A measured strategy, however, can appear frustratingly slow to some investors during volatile periods because heightened volatility tends to shorten investors’ time horizons. The widespread fear of missing out (FOMO) on a near-term rally after a significant downdraft typically overwhelms fundamental factors. This short-term trading mentality seems to be happening again.
Today’s growing bullish consensus is based, as it is during every bear market, on the thought “the market will be ahead of the fundamentals.” The market, of course, moves ahead of the fundamentals, but the market’s forecasting can be error-prone and currently there is little mention of head fakes, value traps, potentially impotent policies, and significant later-order effects.

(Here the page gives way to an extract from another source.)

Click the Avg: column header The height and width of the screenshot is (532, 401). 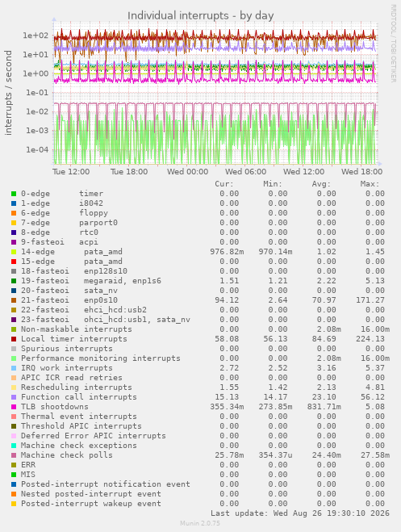pos(321,184)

Fundamentals, not short-term technicals or FOMO, will ultimately determine the direction of the markets.
3 Stages of a bear market
Historically, there have been three stages to every bear market:
Phase 1. The bear market is temporary and won’t last. The market has already discounted the worst.
Phase 2. The fundamentals are worse than anyone could’ve imagined.
Phase 3. The bear market will never end. The economy will never recover. A “new normal” is forming.
The current bear market seems mired in Phase 1. Investors are increasingly attempting to call the market’s bottom, aggressive positions are more often announced and heralded, and criticism is growing toward more cautious investors. This is normal during Phase 1.
Phase 2 might occur when economic activity doesn’t “normalize” quite as investors expect. The recent Merrill Lynch Fund Manager Survey1 highlighted that 2/3rds of investors expect an optimistic “U” or “V” shaped recovery (see Chart 1). These investors are clearly looking for the economy to “return to normal,” which seems to leave the door open to disappointment.
Phase 3 occurs when investors give up hope. Instead of a majority looking for U or V recoveries, a despondent consensus typically looks for W or L. A “return to normal” is generally replaced with a “new normal.” Such despondency would likely be a very positive sign, but unfortunately still seems distant.